*** Opening Entries provided ***

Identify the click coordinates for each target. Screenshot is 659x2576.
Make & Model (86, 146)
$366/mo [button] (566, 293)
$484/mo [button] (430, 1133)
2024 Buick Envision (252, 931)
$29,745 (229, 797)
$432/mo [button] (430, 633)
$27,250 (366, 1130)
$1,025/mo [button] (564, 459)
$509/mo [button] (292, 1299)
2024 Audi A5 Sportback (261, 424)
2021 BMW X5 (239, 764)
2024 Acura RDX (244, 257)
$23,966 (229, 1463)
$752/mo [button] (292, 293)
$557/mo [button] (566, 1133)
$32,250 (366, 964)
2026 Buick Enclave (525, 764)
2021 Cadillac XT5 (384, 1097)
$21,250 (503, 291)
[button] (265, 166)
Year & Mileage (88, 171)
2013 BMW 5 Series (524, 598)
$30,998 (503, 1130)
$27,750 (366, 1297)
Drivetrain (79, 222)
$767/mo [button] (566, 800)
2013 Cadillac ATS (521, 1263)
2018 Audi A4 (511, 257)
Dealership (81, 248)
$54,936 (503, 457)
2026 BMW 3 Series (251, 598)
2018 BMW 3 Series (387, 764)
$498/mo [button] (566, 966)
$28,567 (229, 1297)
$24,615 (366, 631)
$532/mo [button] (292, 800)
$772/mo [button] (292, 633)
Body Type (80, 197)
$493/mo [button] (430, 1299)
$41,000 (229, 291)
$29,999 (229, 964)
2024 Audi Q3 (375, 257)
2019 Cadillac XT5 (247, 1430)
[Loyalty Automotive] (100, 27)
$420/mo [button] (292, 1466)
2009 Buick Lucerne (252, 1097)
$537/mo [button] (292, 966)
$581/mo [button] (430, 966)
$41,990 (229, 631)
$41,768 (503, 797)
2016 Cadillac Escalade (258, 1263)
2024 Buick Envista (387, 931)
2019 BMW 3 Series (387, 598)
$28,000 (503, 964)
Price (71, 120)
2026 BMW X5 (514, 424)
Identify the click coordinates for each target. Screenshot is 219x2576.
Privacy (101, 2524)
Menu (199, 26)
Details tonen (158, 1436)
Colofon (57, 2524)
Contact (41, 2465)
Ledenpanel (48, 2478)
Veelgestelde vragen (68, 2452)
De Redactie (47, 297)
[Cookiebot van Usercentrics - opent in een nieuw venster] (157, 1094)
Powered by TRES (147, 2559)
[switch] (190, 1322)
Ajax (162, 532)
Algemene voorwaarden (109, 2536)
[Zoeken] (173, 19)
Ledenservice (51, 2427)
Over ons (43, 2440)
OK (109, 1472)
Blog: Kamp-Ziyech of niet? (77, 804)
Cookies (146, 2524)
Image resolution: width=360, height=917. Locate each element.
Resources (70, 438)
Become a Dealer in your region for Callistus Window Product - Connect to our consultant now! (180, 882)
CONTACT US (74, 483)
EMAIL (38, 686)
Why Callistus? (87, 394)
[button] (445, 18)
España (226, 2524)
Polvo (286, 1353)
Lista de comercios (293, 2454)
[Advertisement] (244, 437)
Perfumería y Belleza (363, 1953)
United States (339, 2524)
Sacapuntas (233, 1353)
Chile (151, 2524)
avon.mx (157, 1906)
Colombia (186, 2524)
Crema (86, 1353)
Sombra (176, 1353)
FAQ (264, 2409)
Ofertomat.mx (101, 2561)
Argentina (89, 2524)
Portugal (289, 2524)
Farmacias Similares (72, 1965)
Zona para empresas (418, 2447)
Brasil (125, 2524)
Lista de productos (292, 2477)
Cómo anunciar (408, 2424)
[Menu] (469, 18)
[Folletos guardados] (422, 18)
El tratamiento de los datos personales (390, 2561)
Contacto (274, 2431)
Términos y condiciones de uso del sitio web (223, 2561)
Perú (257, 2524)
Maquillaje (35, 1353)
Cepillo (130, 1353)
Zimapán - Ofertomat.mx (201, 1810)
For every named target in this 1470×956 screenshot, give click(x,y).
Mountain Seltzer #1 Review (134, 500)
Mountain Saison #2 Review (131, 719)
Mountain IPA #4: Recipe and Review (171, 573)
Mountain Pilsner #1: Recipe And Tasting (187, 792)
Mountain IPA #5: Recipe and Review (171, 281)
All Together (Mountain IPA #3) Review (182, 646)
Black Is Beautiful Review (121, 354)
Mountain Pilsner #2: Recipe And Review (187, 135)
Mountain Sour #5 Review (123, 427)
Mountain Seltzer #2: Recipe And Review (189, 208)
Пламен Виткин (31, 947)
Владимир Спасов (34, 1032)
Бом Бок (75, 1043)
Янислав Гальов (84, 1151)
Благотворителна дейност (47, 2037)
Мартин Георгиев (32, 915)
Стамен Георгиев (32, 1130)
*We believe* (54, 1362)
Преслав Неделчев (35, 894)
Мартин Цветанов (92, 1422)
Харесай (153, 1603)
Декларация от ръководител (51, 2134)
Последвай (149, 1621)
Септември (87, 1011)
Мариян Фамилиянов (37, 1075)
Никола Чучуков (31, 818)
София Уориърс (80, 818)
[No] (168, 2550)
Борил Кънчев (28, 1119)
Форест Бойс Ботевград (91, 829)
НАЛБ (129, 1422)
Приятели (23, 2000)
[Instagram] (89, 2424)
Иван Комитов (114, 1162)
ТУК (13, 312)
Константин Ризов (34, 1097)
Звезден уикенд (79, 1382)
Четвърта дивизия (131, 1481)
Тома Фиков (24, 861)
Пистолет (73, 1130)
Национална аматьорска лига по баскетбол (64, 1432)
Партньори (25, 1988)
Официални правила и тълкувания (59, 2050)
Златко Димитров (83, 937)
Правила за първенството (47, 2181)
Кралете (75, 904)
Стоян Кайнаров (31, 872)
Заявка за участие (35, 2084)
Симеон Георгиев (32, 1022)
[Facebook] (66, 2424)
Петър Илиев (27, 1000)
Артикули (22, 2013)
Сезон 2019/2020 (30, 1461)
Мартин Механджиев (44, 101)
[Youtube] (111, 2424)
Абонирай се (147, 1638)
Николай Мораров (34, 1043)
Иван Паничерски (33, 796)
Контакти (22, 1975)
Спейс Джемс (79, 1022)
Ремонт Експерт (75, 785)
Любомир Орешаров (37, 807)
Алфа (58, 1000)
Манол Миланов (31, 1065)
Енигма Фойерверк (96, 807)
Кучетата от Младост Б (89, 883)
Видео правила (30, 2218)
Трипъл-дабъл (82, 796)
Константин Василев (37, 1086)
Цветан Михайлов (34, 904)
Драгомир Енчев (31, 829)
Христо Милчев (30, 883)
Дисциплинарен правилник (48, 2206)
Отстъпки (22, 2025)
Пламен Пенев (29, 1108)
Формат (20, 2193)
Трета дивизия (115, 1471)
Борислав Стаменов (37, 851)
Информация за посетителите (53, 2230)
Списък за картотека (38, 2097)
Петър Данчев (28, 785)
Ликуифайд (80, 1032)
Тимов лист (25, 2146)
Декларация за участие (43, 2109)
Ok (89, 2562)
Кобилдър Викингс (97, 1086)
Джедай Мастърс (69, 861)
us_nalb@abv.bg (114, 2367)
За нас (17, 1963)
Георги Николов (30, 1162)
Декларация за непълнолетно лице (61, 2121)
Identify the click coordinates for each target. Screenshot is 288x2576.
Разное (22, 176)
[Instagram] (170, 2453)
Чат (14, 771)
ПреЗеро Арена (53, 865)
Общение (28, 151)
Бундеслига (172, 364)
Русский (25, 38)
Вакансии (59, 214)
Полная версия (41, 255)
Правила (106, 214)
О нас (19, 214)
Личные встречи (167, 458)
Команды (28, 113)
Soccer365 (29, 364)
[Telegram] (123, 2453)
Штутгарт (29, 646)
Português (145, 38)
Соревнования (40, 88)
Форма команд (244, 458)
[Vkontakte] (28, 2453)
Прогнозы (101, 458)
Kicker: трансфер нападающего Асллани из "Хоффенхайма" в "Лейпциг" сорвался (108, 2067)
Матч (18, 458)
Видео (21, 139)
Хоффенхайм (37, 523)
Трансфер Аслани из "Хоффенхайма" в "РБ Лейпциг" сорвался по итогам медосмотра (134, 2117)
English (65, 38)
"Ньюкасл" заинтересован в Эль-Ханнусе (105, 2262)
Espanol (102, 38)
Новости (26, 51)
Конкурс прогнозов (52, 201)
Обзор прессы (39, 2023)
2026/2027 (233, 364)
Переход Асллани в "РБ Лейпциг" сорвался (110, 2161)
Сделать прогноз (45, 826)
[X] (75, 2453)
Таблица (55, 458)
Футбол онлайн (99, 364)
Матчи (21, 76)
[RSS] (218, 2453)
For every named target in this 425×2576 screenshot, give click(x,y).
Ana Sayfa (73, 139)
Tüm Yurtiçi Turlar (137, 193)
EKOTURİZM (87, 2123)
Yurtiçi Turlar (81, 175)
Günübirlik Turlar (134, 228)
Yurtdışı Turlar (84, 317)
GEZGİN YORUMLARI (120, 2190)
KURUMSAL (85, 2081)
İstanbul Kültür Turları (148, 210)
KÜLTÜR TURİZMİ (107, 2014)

*** Closing Entries provided ***

Activity -
Could you restate word for word the lines above from the one containing "Стамен Георгиев (32, 1130)" through the one containing "Русский (25, 38)", both included, and nothing else?

Reply to the task -
Стамен Георгиев (32, 1130)
*We believe* (54, 1362)
Преслав Неделчев (35, 894)
Мартин Цветанов (92, 1422)
Харесай (153, 1603)
Декларация от ръководител (51, 2134)
Последвай (149, 1621)
Септември (87, 1011)
Мариян Фамилиянов (37, 1075)
Никола Чучуков (31, 818)
София Уориърс (80, 818)
[No] (168, 2550)
Борил Кънчев (28, 1119)
Форест Бойс Ботевград (91, 829)
НАЛБ (129, 1422)
Приятели (23, 2000)
[Instagram] (89, 2424)
Иван Комитов (114, 1162)
ТУК (13, 312)
Константин Ризов (34, 1097)
Звезден уикенд (79, 1382)
Четвърта дивизия (131, 1481)
Тома Фиков (24, 861)
Пистолет (73, 1130)
Национална аматьорска лига по баскетбол (64, 1432)
Партньори (25, 1988)
Официални правила и тълкувания (59, 2050)
Златко Димитров (83, 937)
Правила за първенството (47, 2181)
Кралете (75, 904)
Стоян Кайнаров (31, 872)
Заявка за участие (35, 2084)
Симеон Георгиев (32, 1022)
[Facebook] (66, 2424)
Петър Илиев (27, 1000)
Артикули (22, 2013)
Сезон 2019/2020 (30, 1461)
Мартин Механджиев (44, 101)
[Youtube] (111, 2424)
Абонирай се (147, 1638)
Николай Мораров (34, 1043)
Иван Паничерски (33, 796)
Контакти (22, 1975)
Спейс Джемс (79, 1022)
Ремонт Експерт (75, 785)
Любомир Орешаров (37, 807)
Алфа (58, 1000)
Манол Миланов (31, 1065)
Енигма Фойерверк (96, 807)
Кучетата от Младост Б (89, 883)
Видео правила (30, 2218)
Трипъл-дабъл (82, 796)
Константин Василев (37, 1086)
Цветан Михайлов (34, 904)
Драгомир Енчев (31, 829)
Христо Милчев (30, 883)
Дисциплинарен правилник (48, 2206)
Отстъпки (22, 2025)
Пламен Пенев (29, 1108)
Формат (20, 2193)
Трета дивизия (115, 1471)
Борислав Стаменов (37, 851)
Информация за посетителите (53, 2230)
Списък за картотека (38, 2097)
Петър Данчев (28, 785)
Ликуифайд (80, 1032)
Тимов лист (25, 2146)
Декларация за участие (43, 2109)
Ok (89, 2562)
Кобилдър Викингс (97, 1086)
Джедай Мастърс (69, 861)
us_nalb@abv.bg (114, 2367)
За нас (17, 1963)
Георги Николов (30, 1162)
Декларация за непълнолетно лице (61, 2121)
Identify the click coordinates for each target. Screenshot is 288x2576.
Разное (22, 176)
[Instagram] (170, 2453)
Чат (14, 771)
ПреЗеро Арена (53, 865)
Общение (28, 151)
Бундеслига (172, 364)
Русский (25, 38)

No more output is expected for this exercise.